Each line from the one bearing "Task: Select the" through the last line of the entries below should be returned exactly, with pictures left out.
==== Provided records
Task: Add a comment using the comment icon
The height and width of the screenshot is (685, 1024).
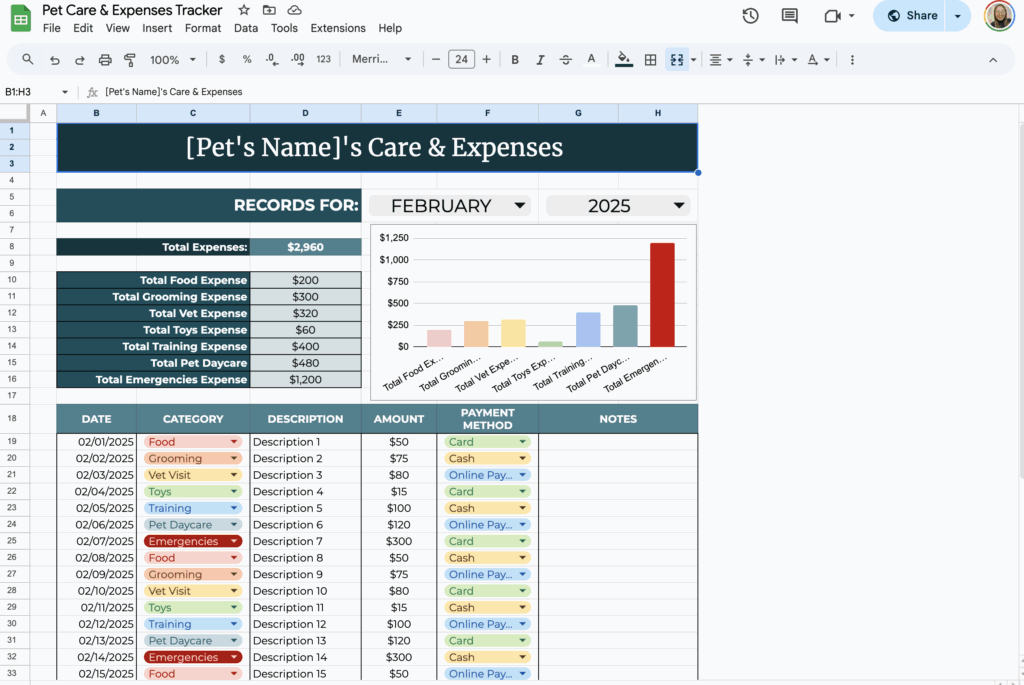Action: [789, 16]
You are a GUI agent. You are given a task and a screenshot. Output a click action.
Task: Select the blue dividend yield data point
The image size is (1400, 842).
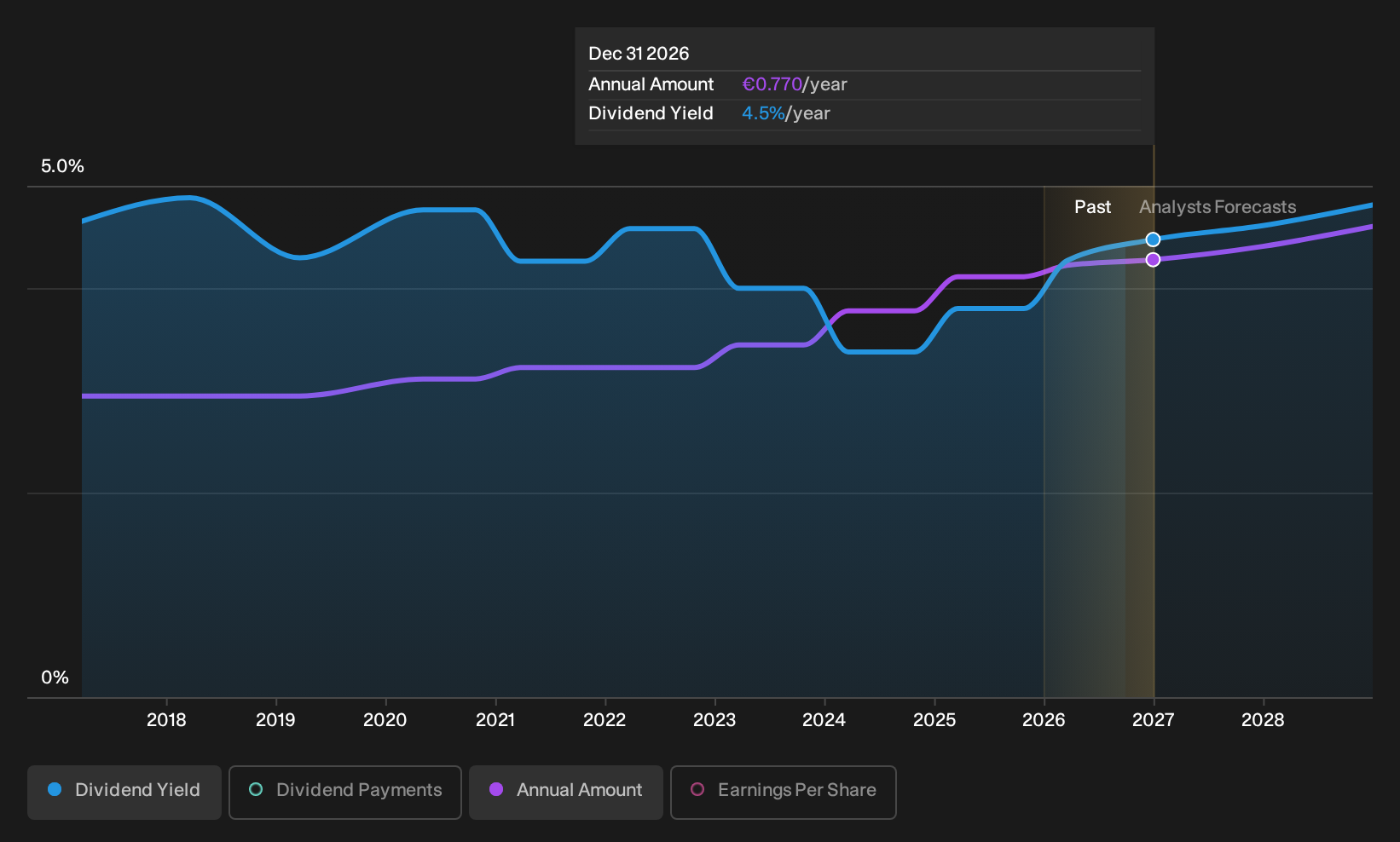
========
### Answer space
Task: Select the blue dividend yield data point
The image size is (1400, 842).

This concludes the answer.